As children, we are, in turn, encouraged to and admonished not to play. We are also instructed on how to do it (fairly or nicely or quietly, depending on the situation), but we are expected, naturally, to know how and to do it. However, at some magical point in life, something happens (to us or others around us) and we are rarely, if ever, told to go and play.

At Play I, the current exhibition at South Hill Park’s Bracknell Gallery, explores ideas about play and encourages visitors to do just that. Co-curated by Cally Trench and Dr. Outi Remes, the exhibition features works by international artists including Marco Cali, Susan Eyre, Marcin Gajewski, Rosie Gibson, Judy Hill and Sophie Loss, Cathy Hart and Esther Jervis, Aaron Head, Pernille Holm-Mercer, Ingrid Jensen, Siobhan McAuley, Samantha Mogelonsky, Kay Sentance, John Tenniel, Cally Trench, Liz Whiteman Smith, Philip Lee and Fedor Pavlov-Andreevich. A highly interactive, multimedia exhibition, At Play I invites visitors to take part in childlike activities such as riding a bicycle as part of Siobhan McAuley’s Faster Faster, having a go at designing a landscape with Sam Mogelonsky’s Build Your Own Hedge Maze!, and playing a game of Artopoly, an art-based version of the classic board game, Monopoly, created by Liz Whiteman Smith.

The gallery space appears as a tangible realization of the exhibition’s sole canvas-based work, Territory. A painting by the exhibition’s co-curator, Cally Trench, the work offers a bird’s eye view of the memories and treasures contained in the artist’s teenage bedroom. Welcomed at the gallery entrance by Judy Goldhill’s and Sophie Loss’s, Taking a Position, a larger than life photographic depiction of an adolescent girl at play, visitors experience a sense of wonder and excitement at the collection of inviting works scattered throughout the gallery space.
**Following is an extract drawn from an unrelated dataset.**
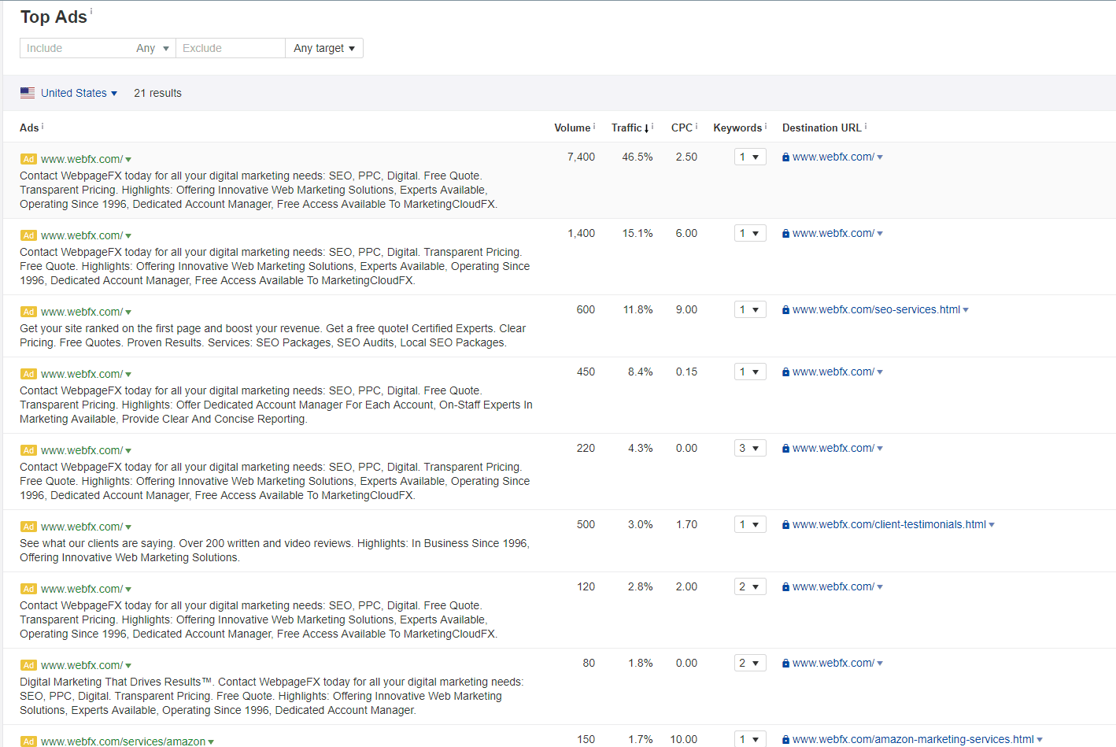Click the info icon next to Volume header
This screenshot has width=1116, height=747.
pos(593,124)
From Pernille Holm-Mercer’s installation, Skipping Rope, a giant, pink, impossibly knotted mass of fun to Susan Eyre’s surprising compositions, Restricted View (Summer) and Restricted View (Winter), the exhibition conveys a positivity that encourages visitors, regardless of age, to take part, to enjoy, simply for the sake of amusement, and to play.

Rosie Gibson’s multi-media work, My Brother Breathes for Me, is visually intriguing and provides a soothing soundtrack to the exhibition space. Gibson’s work also complements Kay Sentance’s whimsically placed site-specific installation work, Sandcastles. Sparking recollections of positive memories of holidays by the sea, the exhibition space feels like summer and encourages visitors to experience the pure, simple joy derived from whimsical and unstructured moments spent at play.